Emma Madigan, Irish Ambassador to the Holy See, told CNA that she also hopes to use her diplomatic experience to help foster dialogue and open channels within the Vatican.
As an ambassador, “you want to understand better your interlocutors,” she said, explaining that for a diplomat, “dialogue is a core value and activity.”
“You’re basically furthering the bonds between the two countries, or in this case with a global religion, and seeing what you can bring to the table from your experience,” she said, noting that she has worked in a number of different fields where she’s had to encounter the problems people face on a daily basis.
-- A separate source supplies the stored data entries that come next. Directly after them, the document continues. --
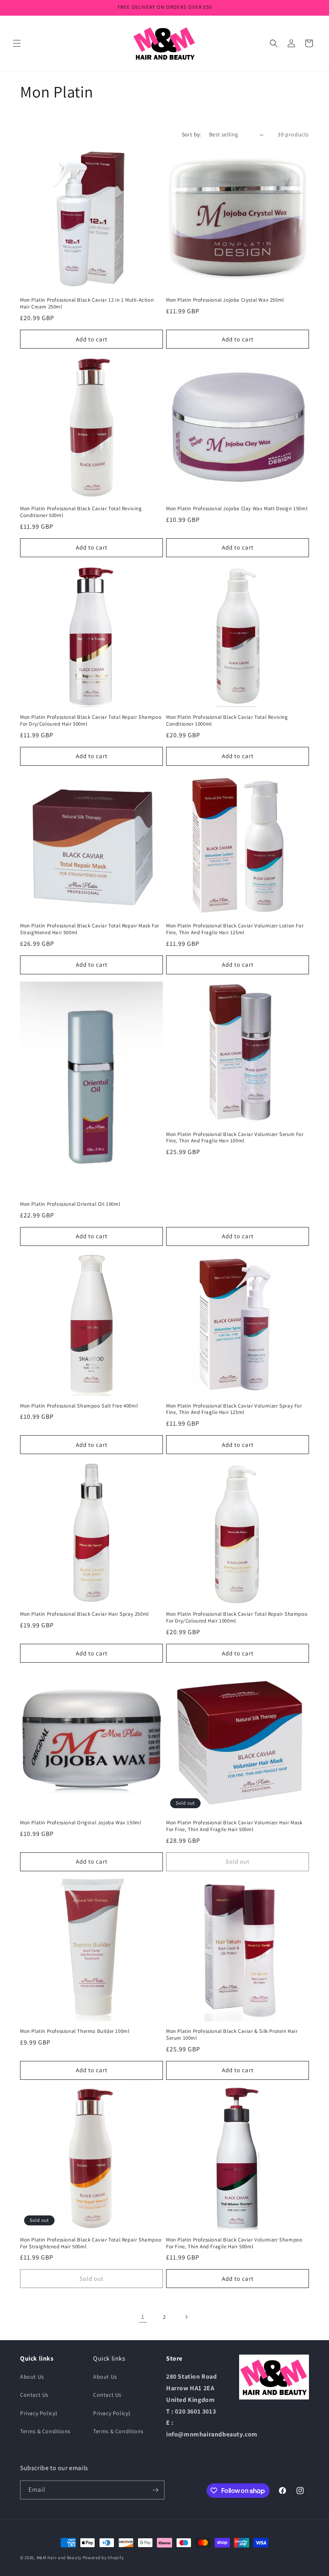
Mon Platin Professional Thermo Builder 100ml (74, 2031)
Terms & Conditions (45, 2431)
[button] (17, 43)
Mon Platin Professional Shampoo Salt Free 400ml (79, 1406)
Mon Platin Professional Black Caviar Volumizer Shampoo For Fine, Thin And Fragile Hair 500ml (234, 2243)
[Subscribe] (155, 2490)
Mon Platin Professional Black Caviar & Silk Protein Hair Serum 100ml (232, 2034)
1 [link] (142, 2316)
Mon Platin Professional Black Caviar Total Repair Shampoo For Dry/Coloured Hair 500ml (90, 720)
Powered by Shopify (103, 2557)
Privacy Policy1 (39, 2413)
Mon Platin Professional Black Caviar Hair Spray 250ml (84, 1614)
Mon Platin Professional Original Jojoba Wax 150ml (80, 1822)
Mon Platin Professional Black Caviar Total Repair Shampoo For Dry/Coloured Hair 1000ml (236, 1617)
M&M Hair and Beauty (59, 2557)
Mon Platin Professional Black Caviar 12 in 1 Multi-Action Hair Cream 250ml (87, 303)
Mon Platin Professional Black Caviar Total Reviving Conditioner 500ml (81, 512)
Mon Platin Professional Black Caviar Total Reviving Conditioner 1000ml (227, 720)
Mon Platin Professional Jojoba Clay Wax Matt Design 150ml (236, 508)
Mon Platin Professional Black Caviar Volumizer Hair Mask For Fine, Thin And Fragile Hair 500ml (234, 1826)
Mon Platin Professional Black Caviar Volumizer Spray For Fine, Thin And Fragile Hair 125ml (234, 1409)
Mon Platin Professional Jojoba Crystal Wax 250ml (225, 300)
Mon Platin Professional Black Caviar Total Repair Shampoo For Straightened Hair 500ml (90, 2243)
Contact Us (34, 2394)
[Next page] (186, 2317)
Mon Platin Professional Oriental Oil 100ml (70, 1204)
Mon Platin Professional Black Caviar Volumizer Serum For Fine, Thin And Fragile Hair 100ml (235, 1137)
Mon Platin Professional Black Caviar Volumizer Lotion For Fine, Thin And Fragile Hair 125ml (234, 929)
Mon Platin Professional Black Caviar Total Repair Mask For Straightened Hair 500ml (89, 929)
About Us (32, 2376)
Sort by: (191, 134)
When it comes to the Vatican, “you’re interacting with priests, dealing pretty much with the pastoral issue. You can understand some of what they’re going through,” she said, explaining that she also tries to present and discuss issues important to Ireland and to share information in order to foster greater mutual understanding.
Madigan said she was invited to join the group by Cardinal Ravasi around the same time as the 2015 plenary when he was thinking of establishing it, and initially had reservations about joining for fear of appearing to advise the Church on what they were doing.
However, since it was specifically working with one dicastery in particular, she said yes, since it speaks to people from all walks of life, including Catholics, non-Catholics and even non-believers.
“That’s something I’m really interested in,” she said, noting that she’s been invited to join “because of my position, but I’ll be representing my own perspective.”
“I do feel it was courageous in bringing this up,” she said, explaining that to have 37 women gather around the same table can get “a bit chaotic,” as each one brings their own experience and contribution.
Madigan said that when she initially came to Rome, she thought she would be the only woman ambassador, but quickly found out that wasn’t the case, and “already it means you’re not the only woman in the room.”
For the Vatican, “it is a leadership that is male, but it is changing,” she said, noting that especially when working with the Vatican, women “naturally gravitate towards other women to be interlocutors, share experiences.”
There is “still plenty of room for growth in this area,” she said, but recognized the group as “a practical example of saying ‘we want a woman’s perspective.’”
While many say that “we value women and want to bring them into the fold,” the group “is actually a practical sign that that’s happening. It’s a beginning. You have to start somewhere.”